-- Given request --
Output the lines from the line with "You are a GUI" to the line with "Open more options on Bùi Thị Nhài tile", verbatim, with the pictures left out.

-- Task input --
-------
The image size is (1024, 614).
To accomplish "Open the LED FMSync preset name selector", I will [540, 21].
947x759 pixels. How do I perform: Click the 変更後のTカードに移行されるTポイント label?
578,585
-------
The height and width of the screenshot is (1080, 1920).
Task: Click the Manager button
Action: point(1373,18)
-------
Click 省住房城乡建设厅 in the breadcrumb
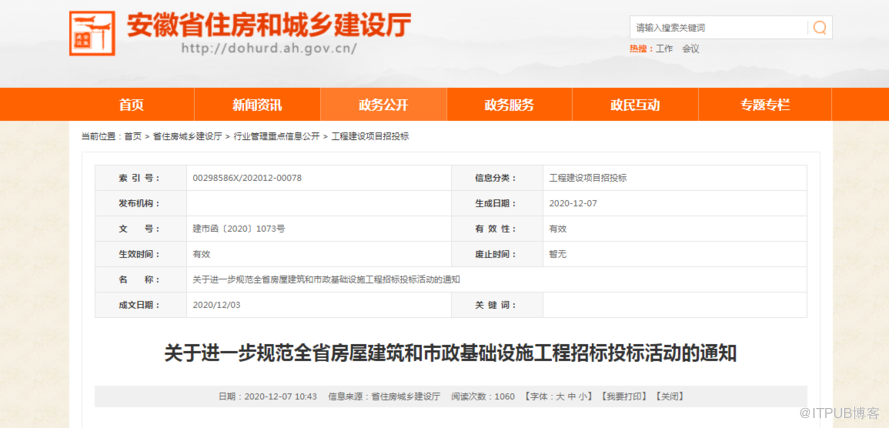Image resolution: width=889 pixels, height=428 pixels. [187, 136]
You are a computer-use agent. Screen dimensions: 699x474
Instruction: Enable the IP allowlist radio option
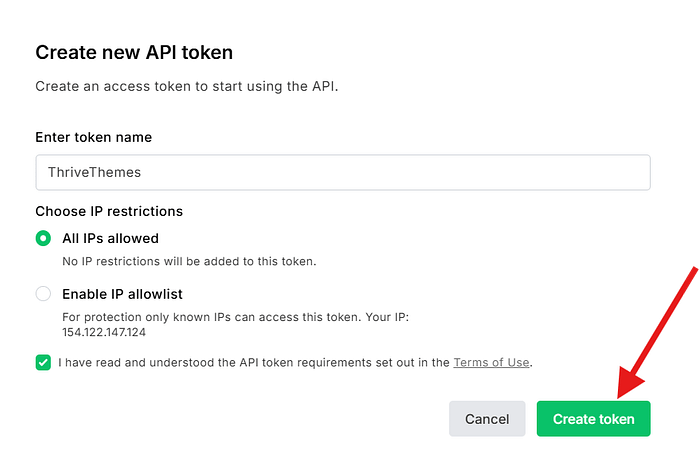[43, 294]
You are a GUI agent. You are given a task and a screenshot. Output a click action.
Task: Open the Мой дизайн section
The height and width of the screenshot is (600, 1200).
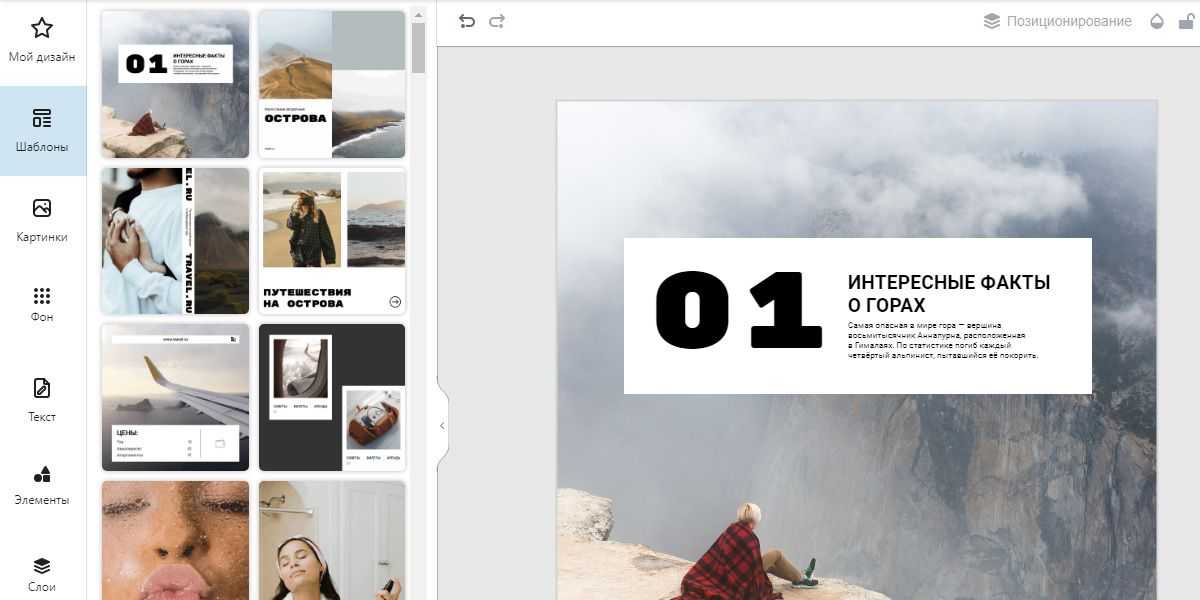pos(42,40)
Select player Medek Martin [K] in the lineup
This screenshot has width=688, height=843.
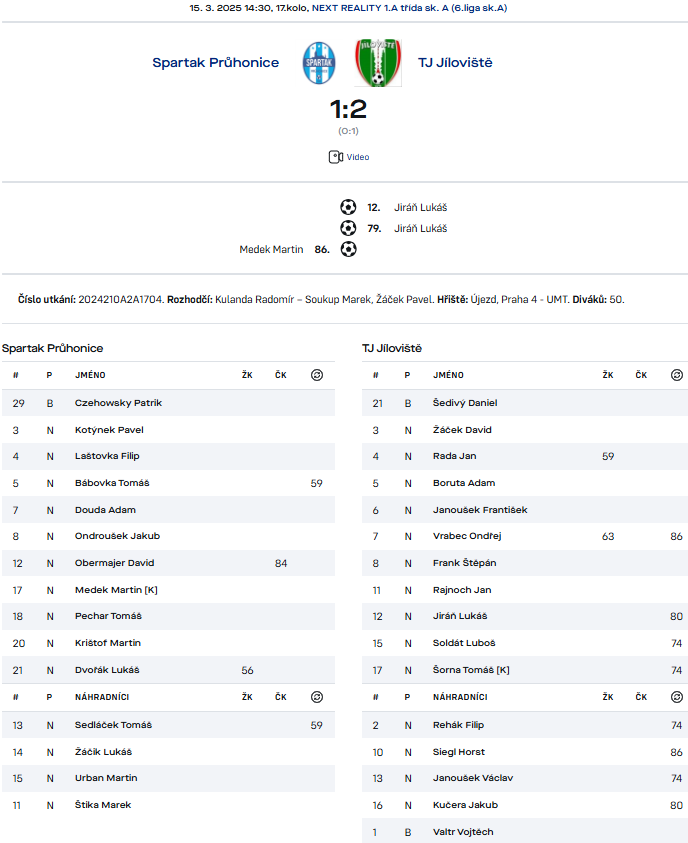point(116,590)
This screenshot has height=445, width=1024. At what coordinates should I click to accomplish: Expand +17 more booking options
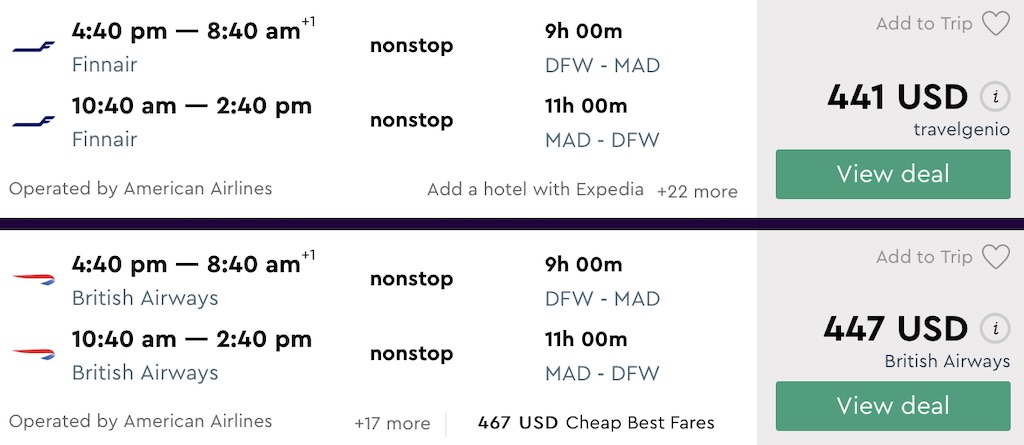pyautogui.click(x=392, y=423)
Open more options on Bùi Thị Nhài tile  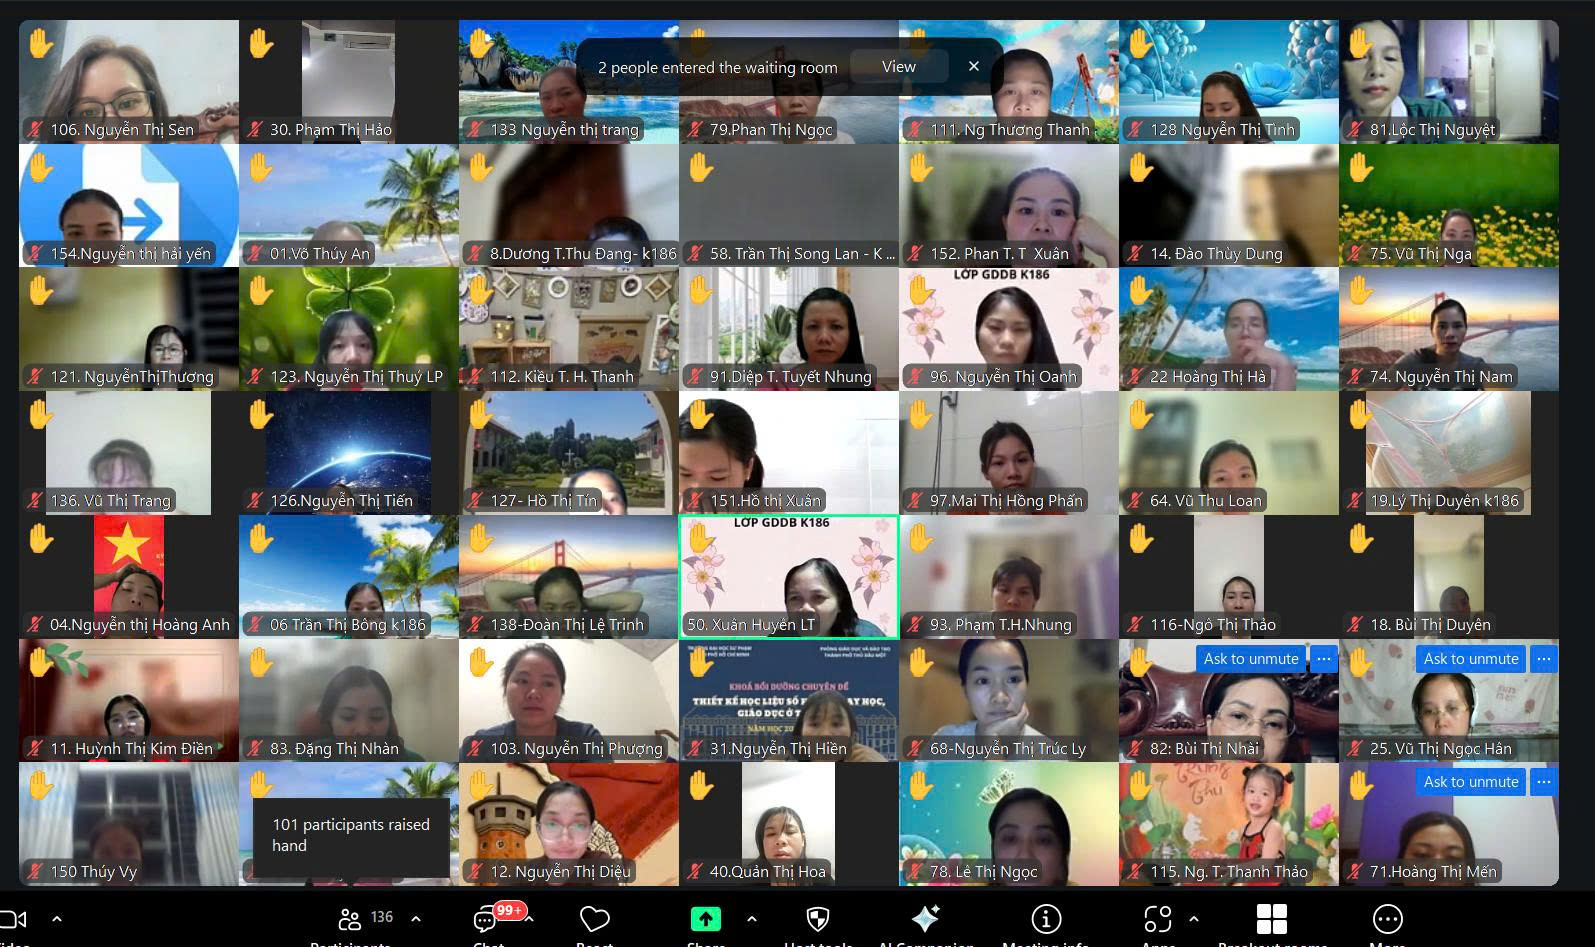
-------
-- Task answer --
You are a GUI agent. You are given a task and a screenshot. Output a click action.
Task: Open the Мой дизайн section
The height and width of the screenshot is (600, 1200).
pos(42,40)
Select player Medek Martin [K] in the lineup
This screenshot has width=688, height=843.
point(116,590)
This screenshot has height=445, width=1024. At what coordinates should I click to accomplish: Expand +17 more booking options
pyautogui.click(x=392, y=423)
Open more options on Bùi Thị Nhài tile  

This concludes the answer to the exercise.